もうひとつは、大供給元の苫東厚真発電所がストップしたことにより電力の需給バランスが崩れたため、稼働中だった他の火力発電所も停止させたためだという。

日経新聞が、その仕組みを説明しているので、そっくり引用しよう。
「電力は常に需要と供給が同量にならなければ「周波数」が安定せず、最悪の場合は大規模な停電が起きる。家庭などに送られる電気はプラスとマイナスが常に入れ替わっており、その入れ替わる回数を周波数と呼ぶ。この周波数を一定に保つには電力の発電量と使用量を一致させる必要があり、これが乱れると電気を使用する機器が壊れる可能性がある。電力会社は常に需要と供給が一致するように発電能力を調整して運用している。」
「北電は北海道全域でこうした調整をしている。今回は大規模な火力発電所が停止したことで電力の供給量が大きく減少したことから、連鎖的に発電所を停止させた。火力発電所を稼働させるためにも電力が必要で、北電は今後は水力発電所を動かして火力発電所に電気を送ることで発電を再開させていくとしている。ただ、送電線などの被害状況によっては復旧に時間を要する可能性がある。」

「常に需要と供給が一致するように発電能力を調整」するならば、稼働中のほかの火力も止めてしまったら、ますます需要オーバーになるのではないかとの疑問もわくが、まあ、電力ゼロにしてしまえば、問題の起きようがなくなるのだろう。

分散型電源の可能性

だとしても、いかに発電量が多いとはいえ、1発電所を急にストップさせても、需給を保ちながら運用することはできないのだろうか。北電の運用スキルの問題で、他の電力会社ならば乗り切れるハードルなのではないか。

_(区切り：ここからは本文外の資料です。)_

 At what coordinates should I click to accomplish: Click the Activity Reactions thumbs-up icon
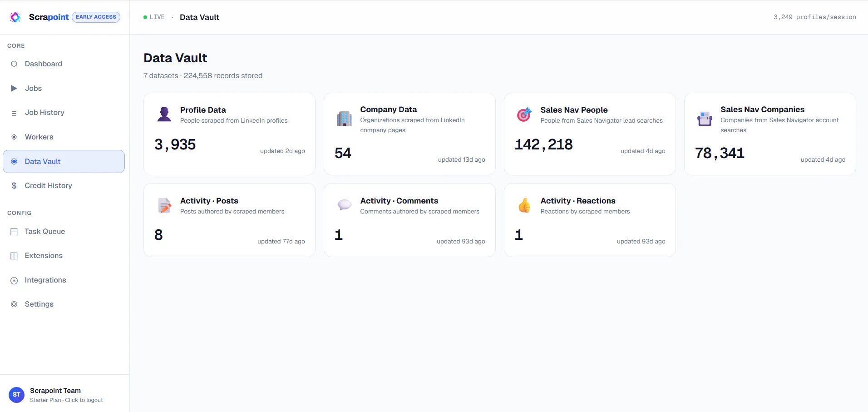(524, 205)
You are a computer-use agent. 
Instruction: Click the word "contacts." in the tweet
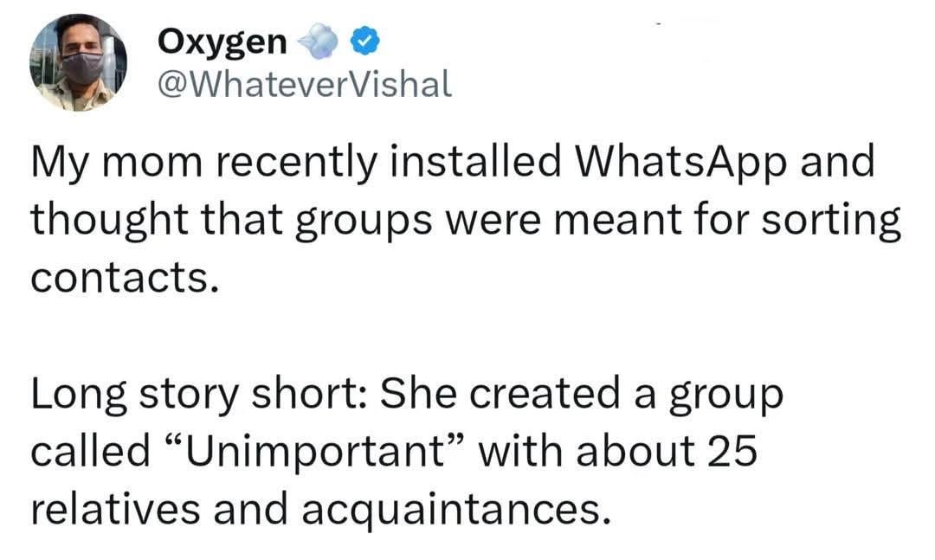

もうひとつスキルの問題になるが、稼働中をストップさせた他の火力の再稼働はもっと素早くできないのだろうか。世耕経済産業相は、「6日中に砂川火力発電所を、7日中に伊達、知内などの火力発電所を再稼働させる」と言っているが、そんなものなのだろうか(NHK)。

電力系統運用の難しさといい、動きの鈍さといい、大電力発電所は厄介だ。福島原発事故は言うに及ばない。分散型電源の可能性を考えたくなる。何十年後は分散型発電が当たり前の時代になっているんじゃないかな。